Task prompt: In the data below, find every line with the string "label" and pull it out.

Data in this exercise:
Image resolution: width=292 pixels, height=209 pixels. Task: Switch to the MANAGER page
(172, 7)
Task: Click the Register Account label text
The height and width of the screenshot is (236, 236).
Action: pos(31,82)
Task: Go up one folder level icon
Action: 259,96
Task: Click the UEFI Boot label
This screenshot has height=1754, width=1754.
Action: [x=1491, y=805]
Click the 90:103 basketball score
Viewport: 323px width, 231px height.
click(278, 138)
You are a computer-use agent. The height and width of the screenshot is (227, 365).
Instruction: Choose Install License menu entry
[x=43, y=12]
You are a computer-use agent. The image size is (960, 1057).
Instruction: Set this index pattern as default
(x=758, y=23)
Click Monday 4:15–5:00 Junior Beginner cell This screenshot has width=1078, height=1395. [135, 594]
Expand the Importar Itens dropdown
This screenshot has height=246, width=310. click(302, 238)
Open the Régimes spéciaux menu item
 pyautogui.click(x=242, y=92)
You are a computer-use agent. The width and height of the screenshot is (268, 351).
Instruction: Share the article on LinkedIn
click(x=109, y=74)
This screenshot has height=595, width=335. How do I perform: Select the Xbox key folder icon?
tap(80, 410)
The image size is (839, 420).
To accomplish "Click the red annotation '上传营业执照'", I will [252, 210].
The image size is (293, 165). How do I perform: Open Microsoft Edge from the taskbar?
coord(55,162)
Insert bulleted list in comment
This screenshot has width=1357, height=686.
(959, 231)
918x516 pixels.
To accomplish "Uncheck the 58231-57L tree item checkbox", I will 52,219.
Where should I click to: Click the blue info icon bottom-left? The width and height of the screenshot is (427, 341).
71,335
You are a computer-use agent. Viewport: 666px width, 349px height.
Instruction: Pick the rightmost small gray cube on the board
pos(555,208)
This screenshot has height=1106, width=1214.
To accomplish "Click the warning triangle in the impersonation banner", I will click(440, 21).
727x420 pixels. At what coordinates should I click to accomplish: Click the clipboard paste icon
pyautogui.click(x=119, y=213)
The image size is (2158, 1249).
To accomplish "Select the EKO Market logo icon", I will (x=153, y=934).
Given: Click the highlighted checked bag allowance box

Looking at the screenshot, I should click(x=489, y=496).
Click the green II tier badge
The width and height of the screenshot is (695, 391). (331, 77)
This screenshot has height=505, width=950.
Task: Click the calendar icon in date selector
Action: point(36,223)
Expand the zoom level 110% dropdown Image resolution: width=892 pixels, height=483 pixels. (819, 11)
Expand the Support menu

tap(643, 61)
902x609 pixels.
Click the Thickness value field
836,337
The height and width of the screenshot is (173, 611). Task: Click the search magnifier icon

Exercise response:
Task: Click the Register Account label text
Task: Click the UEFI Boot label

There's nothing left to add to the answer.